For an extra $15 a year you can put almost anything on a Wisconsin license plate... unless what you want to say raises eyebrows among the specialty plates team at the Wisconsin Department of Motor Vehicles.
It's an office where the unofficial motto could be "question everything," according to Megan Bergum, the woman in charge of specialty plates.
"I think that automatically comes with experience from working here. You start questioning everything," Bergum said.
In more than two decades at the DMV, she has seen it all and sees it often.
"Daily. I would say it's daily, someone tries to sneak one through" she said.
But the DMV is very good at catching obscene or offensive coded messages intended for people's bumpers.
Since 2017, the state has rejected 472 applications for personalized license plates.
Violence is one of the reasons plates get rejected, but it's not the biggest.
By the I-TEAM's count of state records, the most rejections -- 162 of them -- were for plates that tried to sneak a curse word onto a car.
Among the few we can share is "B-A-D-A-5-H."
The rest consist of creative combinations of letters and numbers, and just about every play on the "f-word" you can imagine.
"Good for them.

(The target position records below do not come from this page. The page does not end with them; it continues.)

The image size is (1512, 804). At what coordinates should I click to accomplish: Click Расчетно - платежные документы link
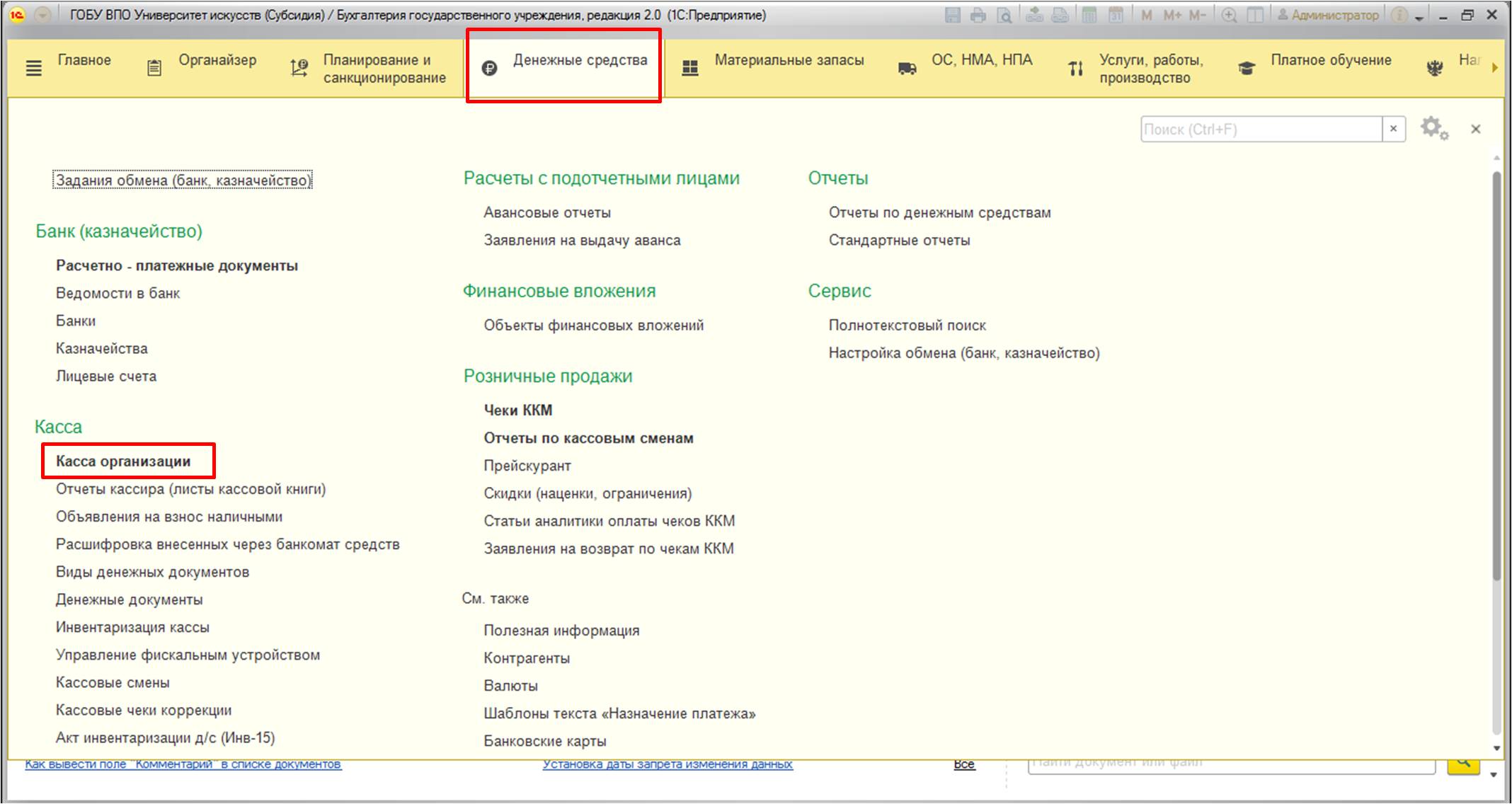(177, 266)
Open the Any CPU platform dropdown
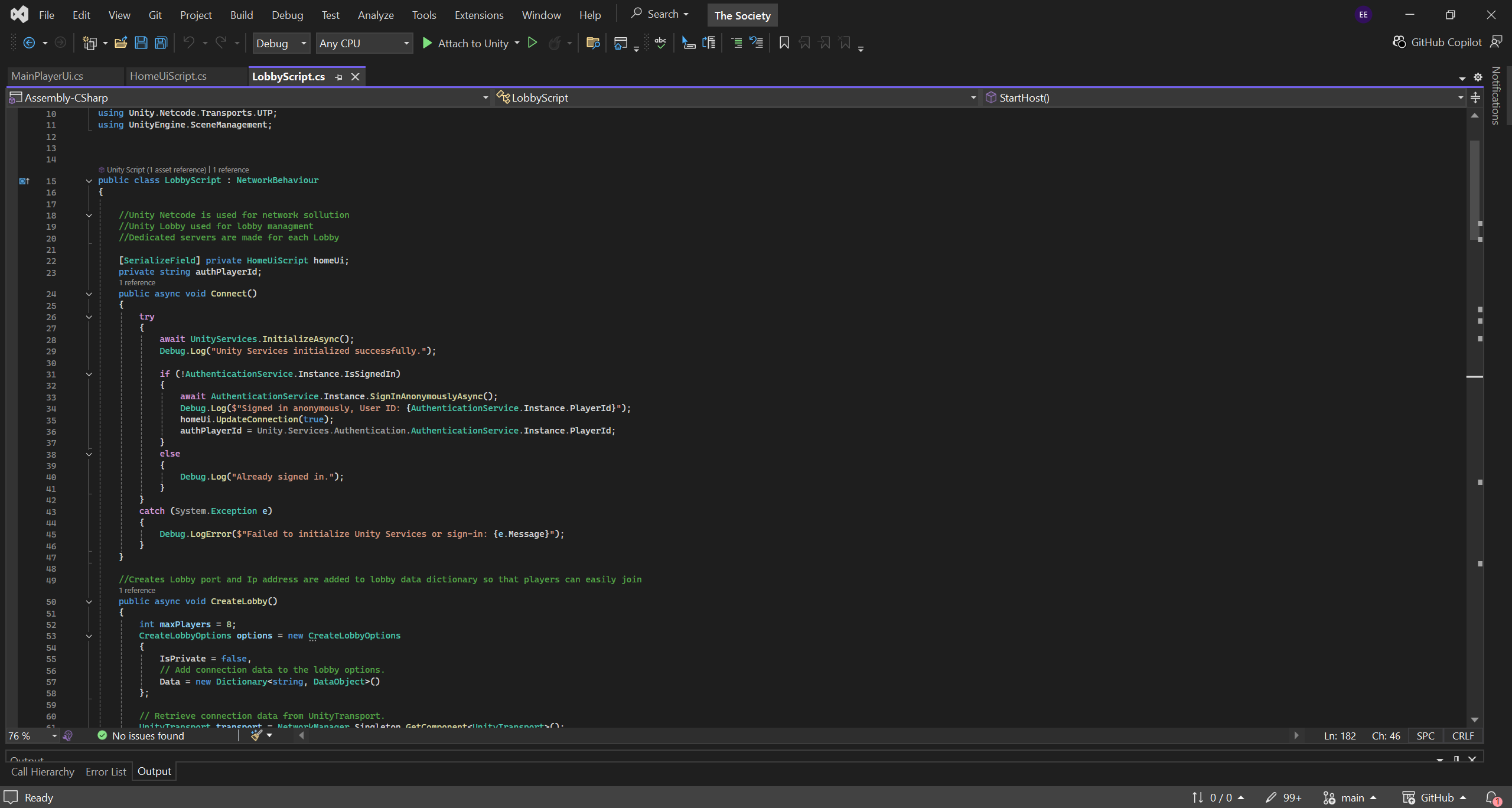Screen dimensions: 1512x808 click(364, 43)

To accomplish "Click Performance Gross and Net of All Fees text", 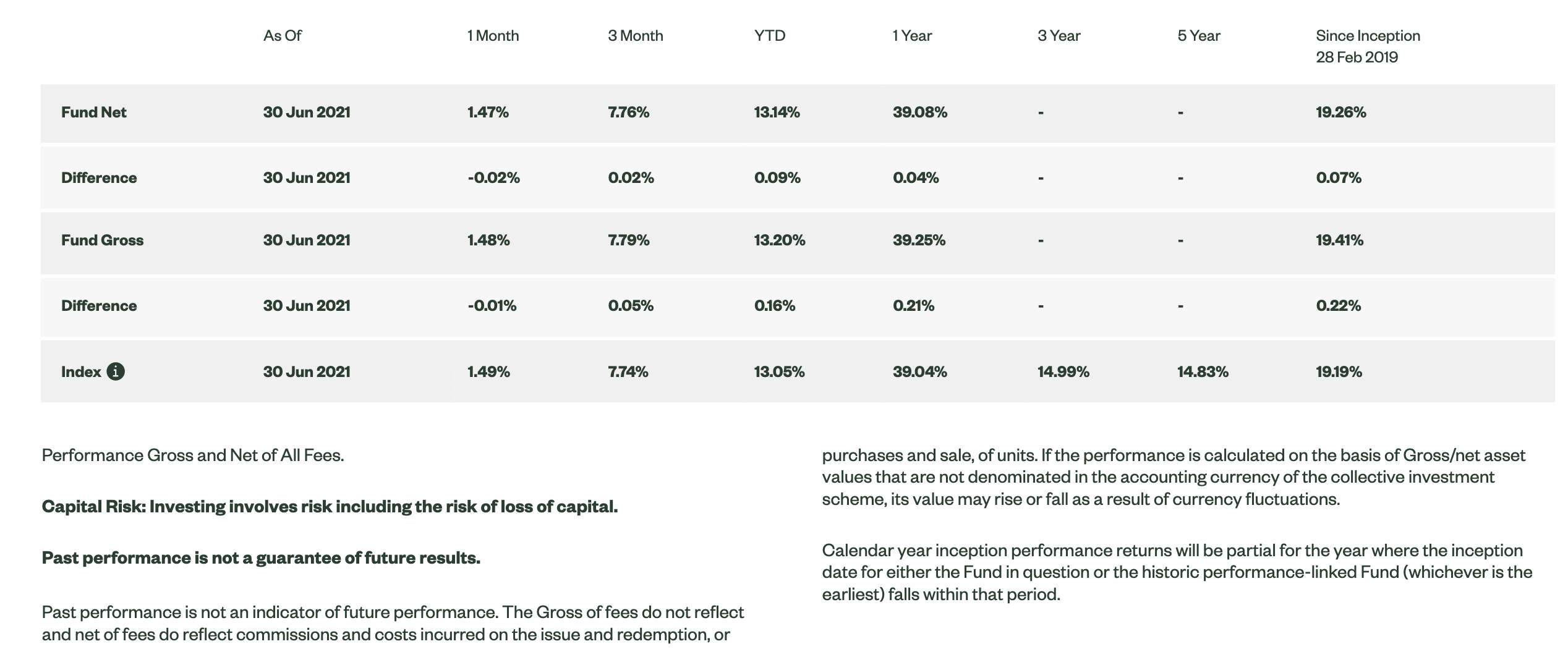I will [192, 455].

They're creative. They're coming up with stuff. I am surprised they would want to display it on the back of the vehicle they're driving," Bergum said.
Also bounced -- V-V-V-V-V-V-V.
The problem with this one -- legibility.
"That can be confusing for law enforcement," Bergum said. "If the person calling it in is gonna have a hard time -- v-s put together also look like w-s."
If a plate is really confusing, an entire committee can take a vote.
It's a process that assumes the worst about people and errs on the side of safety.
Like with this plate -- T-A-R-D-1-5.
You might think it's a reference to the TARDIS on the science fiction series "Doctor Who," but the DMV worries someone could just see "T-A-R-D."
"that could be objectionable to the disabled community. If someone is reading that as a derogatory term toward mentally disabled people," Bergum explained.
So it's rejected -- for now.
Though she says the DMV's process is constantly evolving, allowing and rejecting new terms as time marches on.
"What society thinks or deems as appropriate might change. What was considered an offensive word at one point isn't considered an offensive word," she explained.
Need an example?
How about this... "G-P-R-I-D-E" is an apparent reference to gay pride.
In 2017, it was applied for and rejected.
Bergum could not explain why it was bounced, but said the standards have since changed.
"Today, I believe that would be approved to go through," Bergum said.
If the team at the DMV does miss a tricky reference, there is one last line of defense.
The inmates at Waupun prison who make license plates catch the occasional drug or gang reference.
That happens at least a couple times a year.